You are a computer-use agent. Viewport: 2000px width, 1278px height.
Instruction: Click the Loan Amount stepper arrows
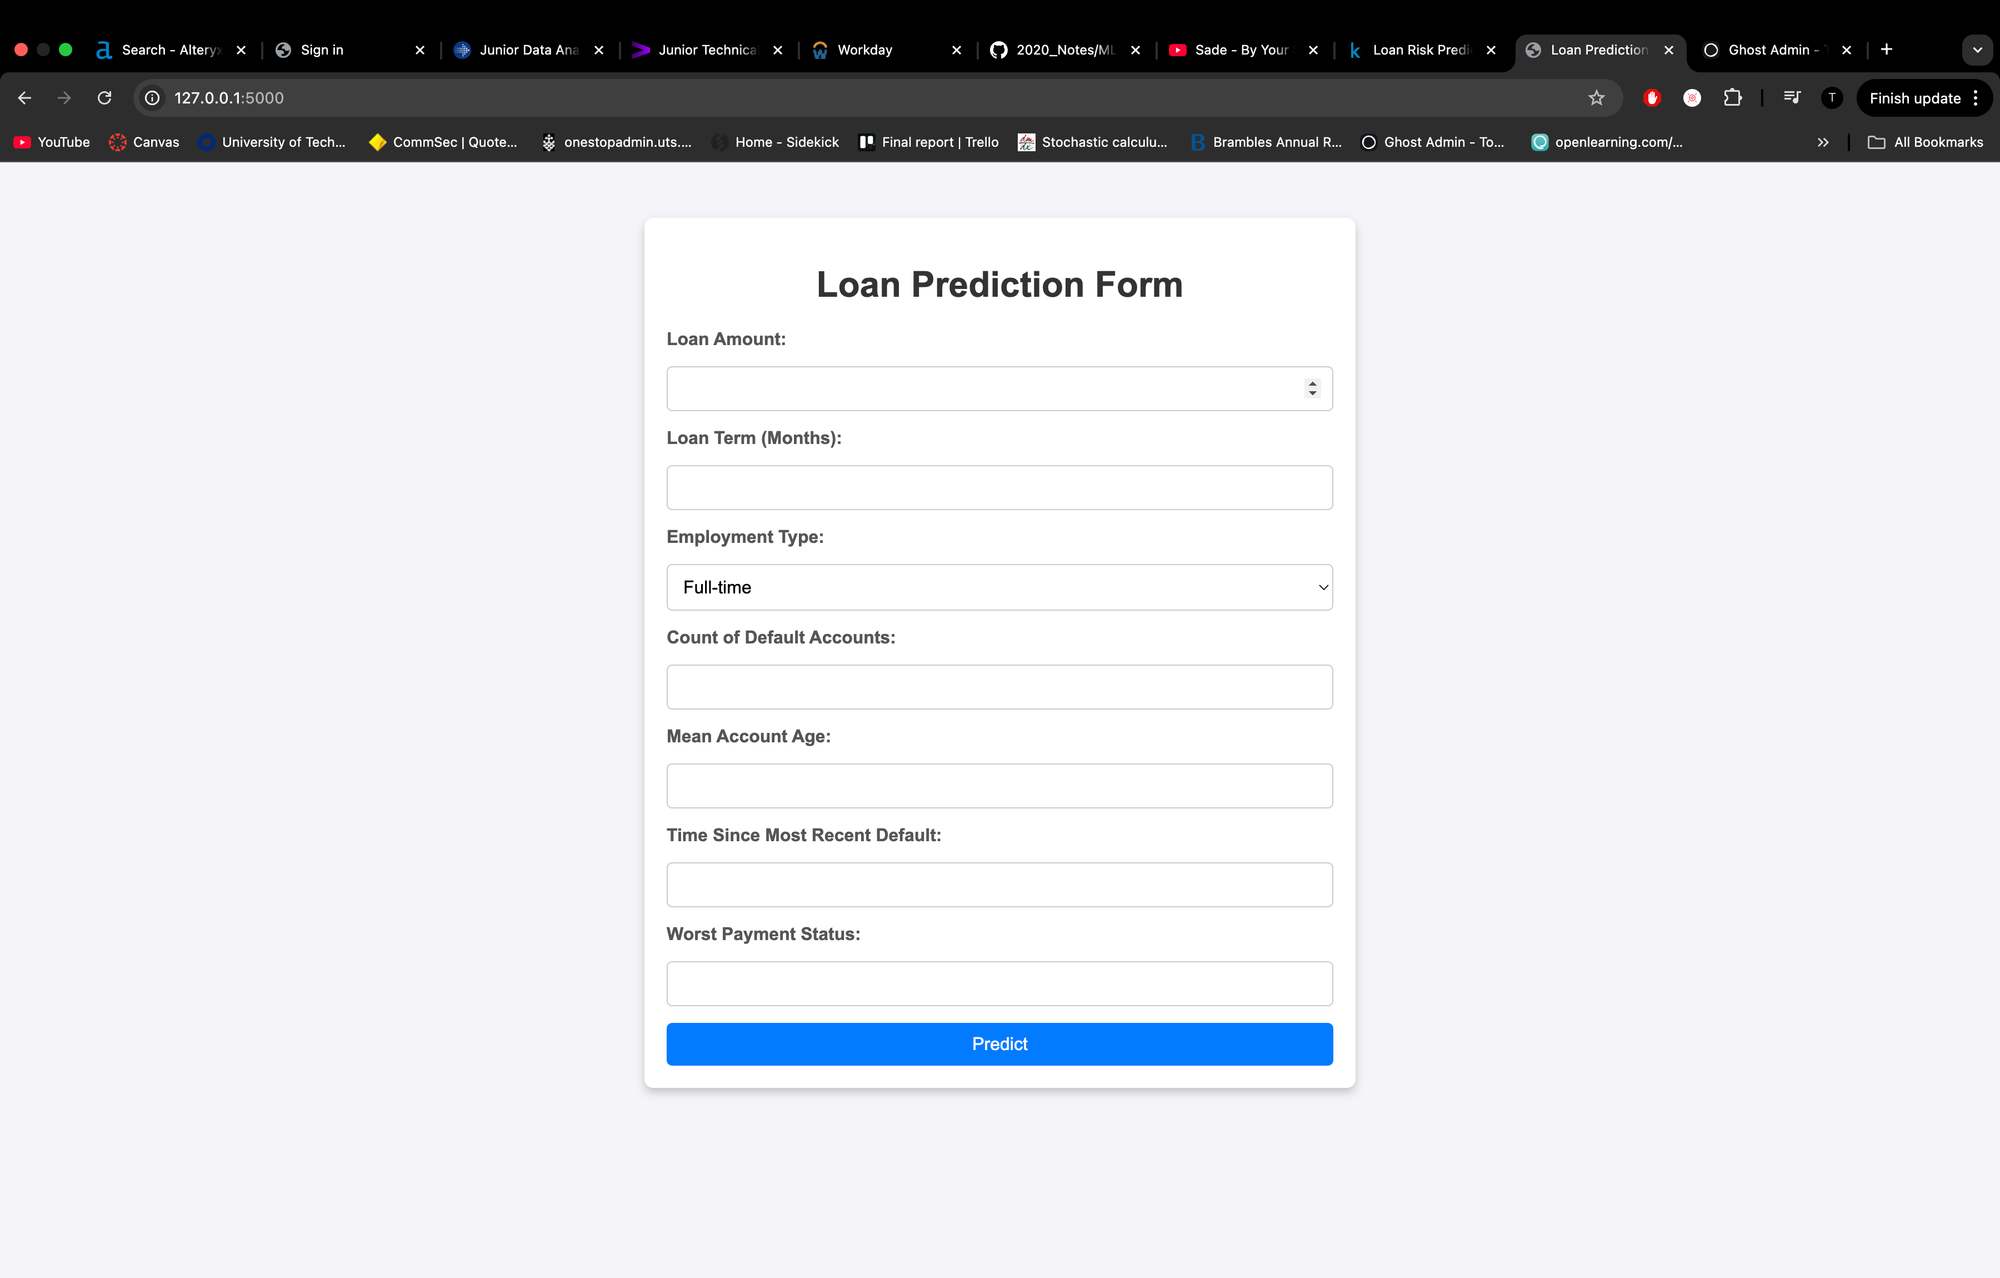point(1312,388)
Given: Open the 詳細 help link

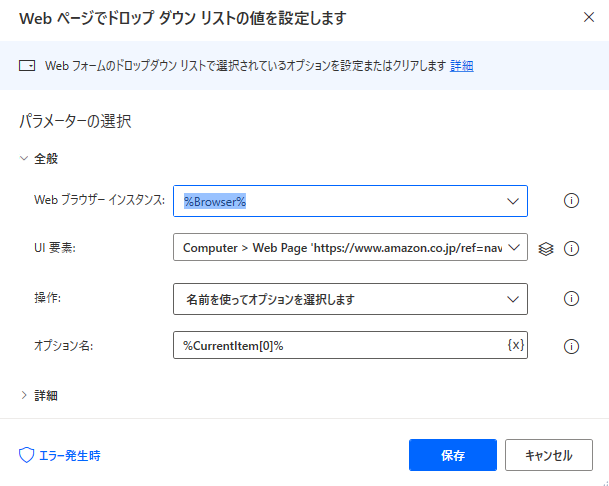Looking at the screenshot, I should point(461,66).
* * *
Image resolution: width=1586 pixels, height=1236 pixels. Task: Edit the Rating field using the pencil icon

## Exercise prompt
Given the word "width", show every line of the records that contains it.

## Result for this exercise
You are a computer-use agent. Viewport: 2000px width, 1278px height.
Image resolution: width=1586 pixels, height=1236 pixels. Task: Edit the Rating field using the pencil icon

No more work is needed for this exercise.